**What is required**: Please copy out each line of the listing that contains the word "width".

**Provided records**:
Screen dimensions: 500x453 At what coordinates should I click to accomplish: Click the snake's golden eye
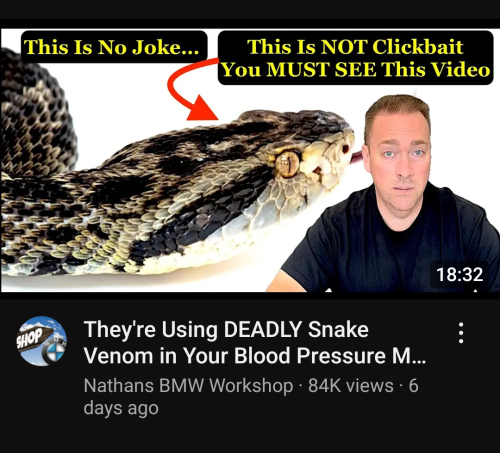tap(287, 164)
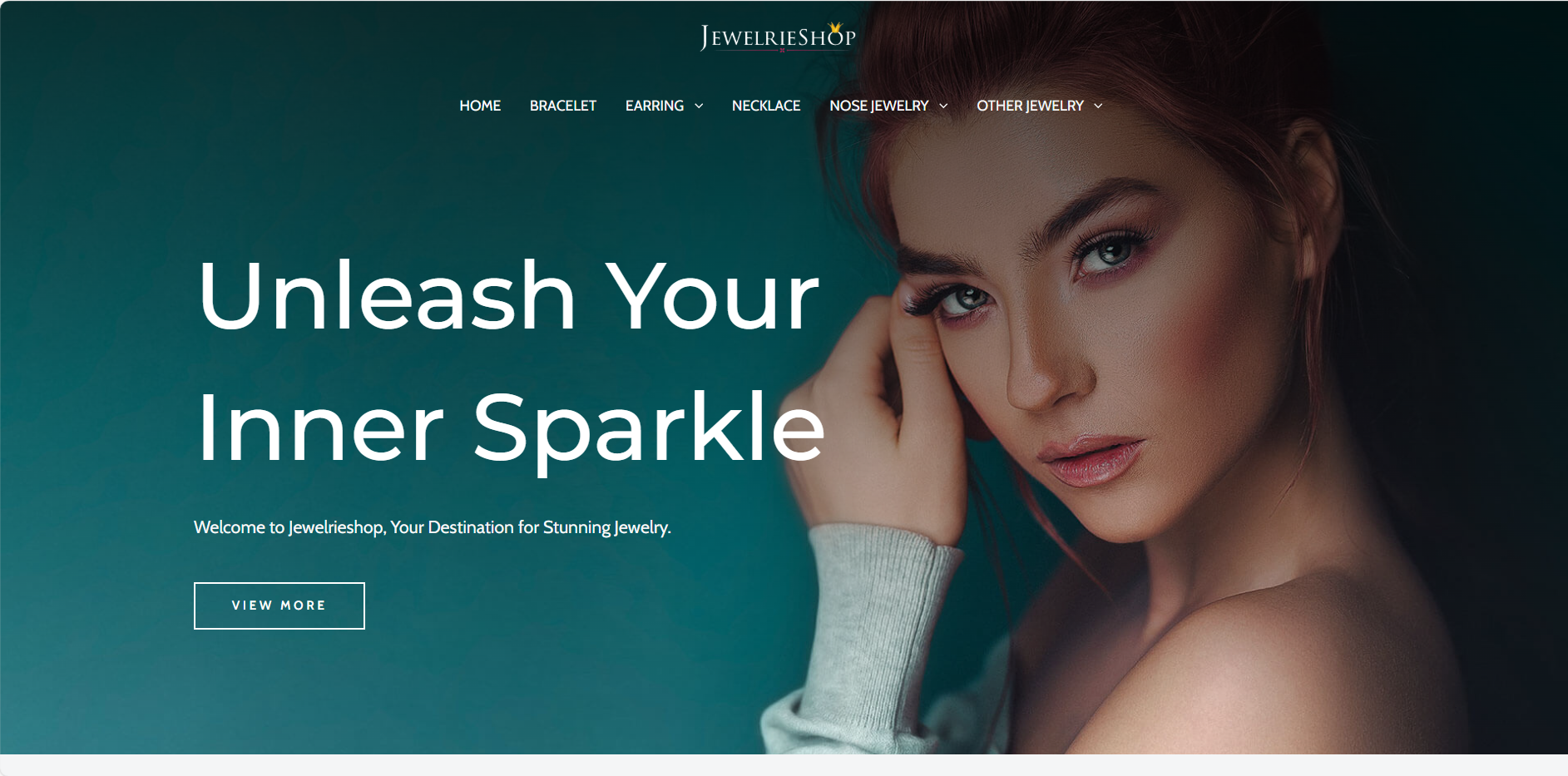The image size is (1568, 776).
Task: Click the VIEW MORE button
Action: (x=279, y=605)
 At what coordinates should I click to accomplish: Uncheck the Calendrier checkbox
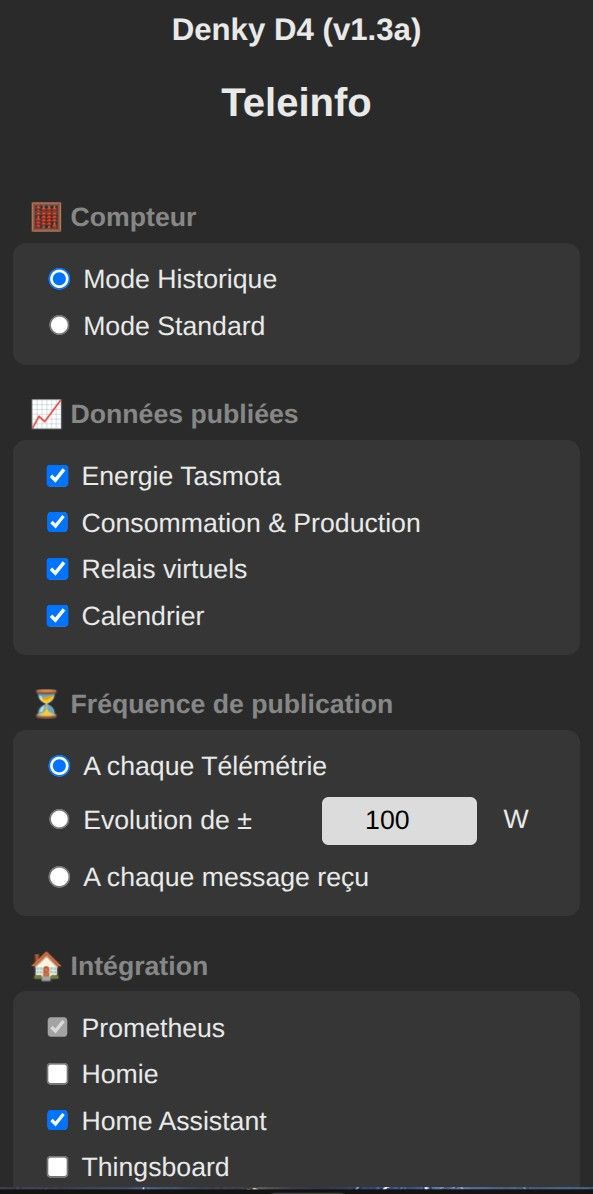coord(58,616)
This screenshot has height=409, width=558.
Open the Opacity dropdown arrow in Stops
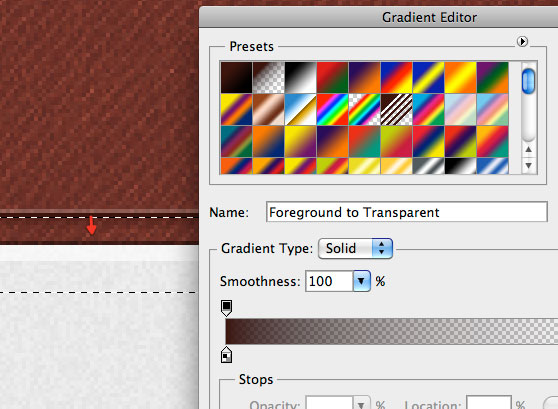coord(362,404)
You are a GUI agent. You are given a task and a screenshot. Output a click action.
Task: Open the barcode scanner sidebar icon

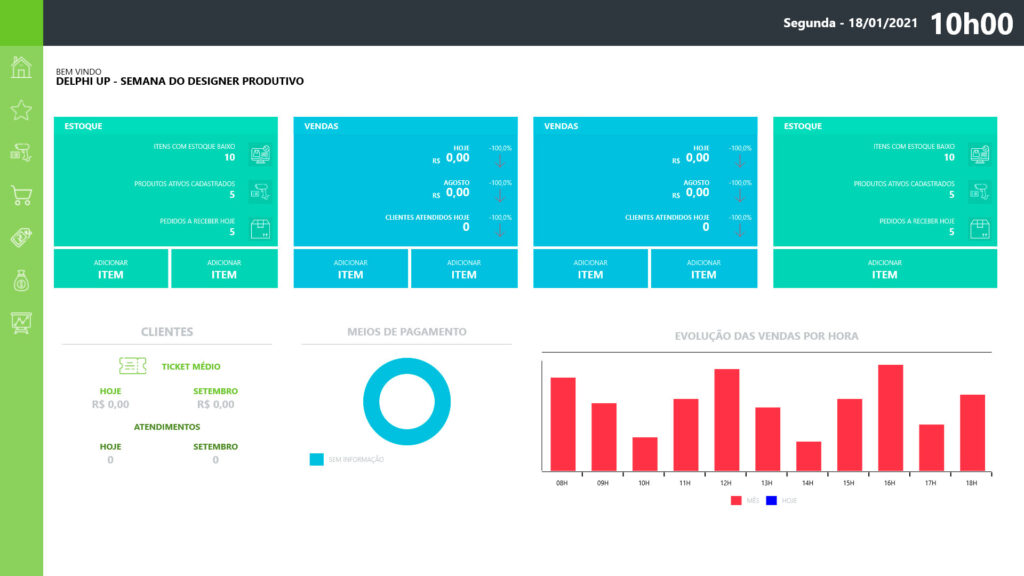pyautogui.click(x=20, y=152)
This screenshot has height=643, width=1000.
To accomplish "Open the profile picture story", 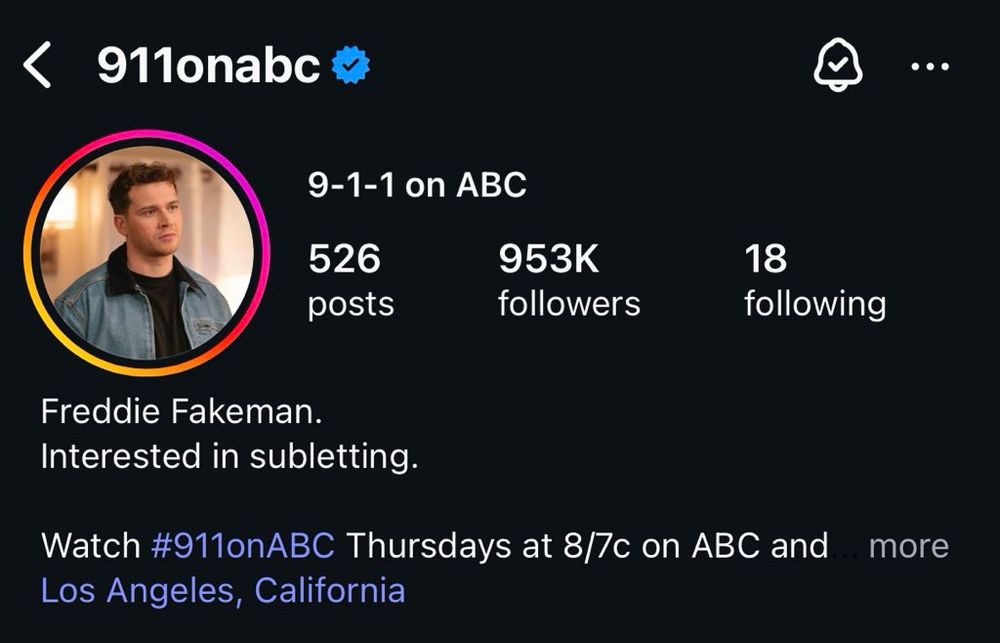I will tap(146, 253).
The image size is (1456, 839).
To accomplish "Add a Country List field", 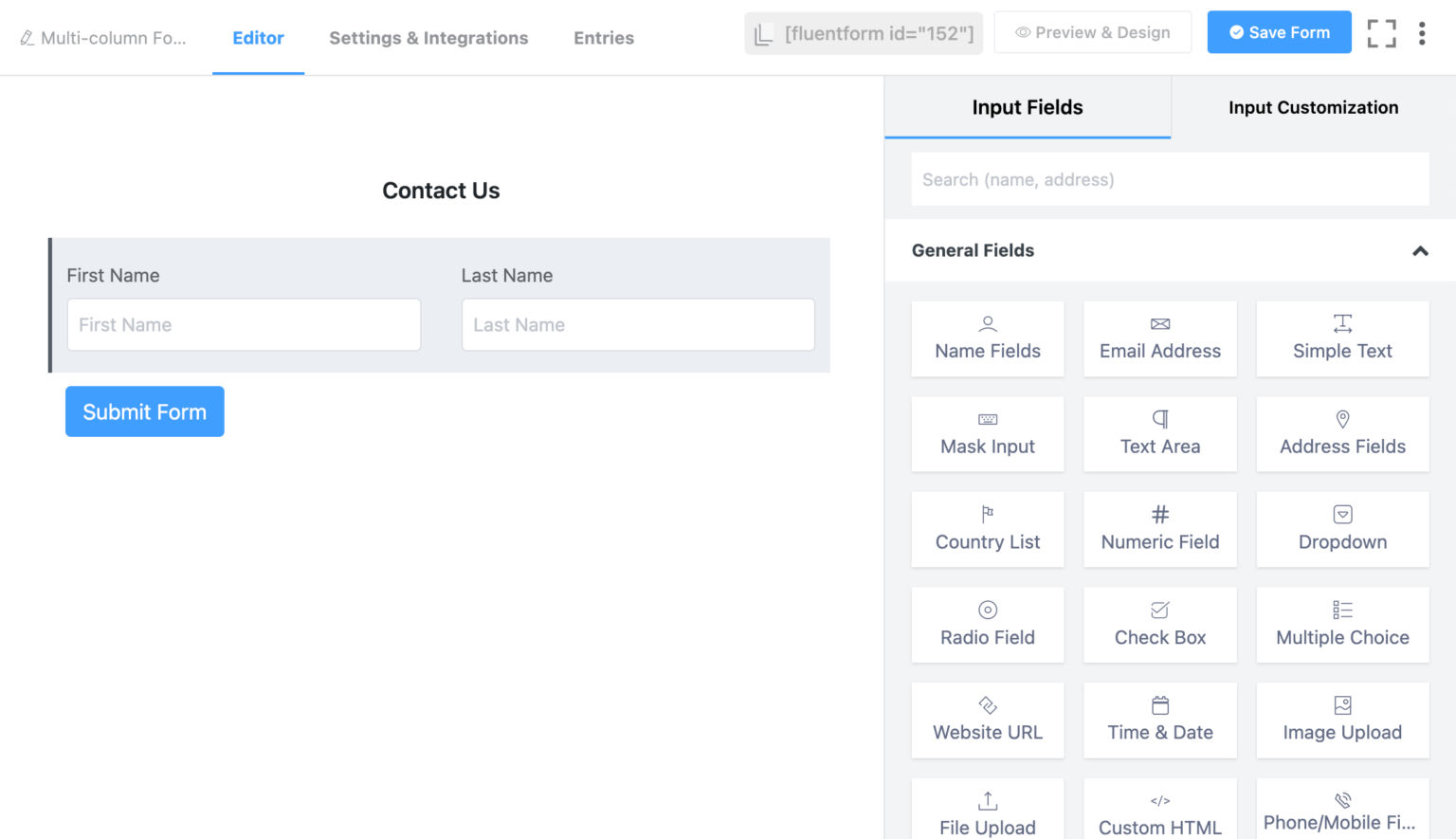I will 987,529.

**Written response**:
This screenshot has height=409, width=558.
This screenshot has height=643, width=1000.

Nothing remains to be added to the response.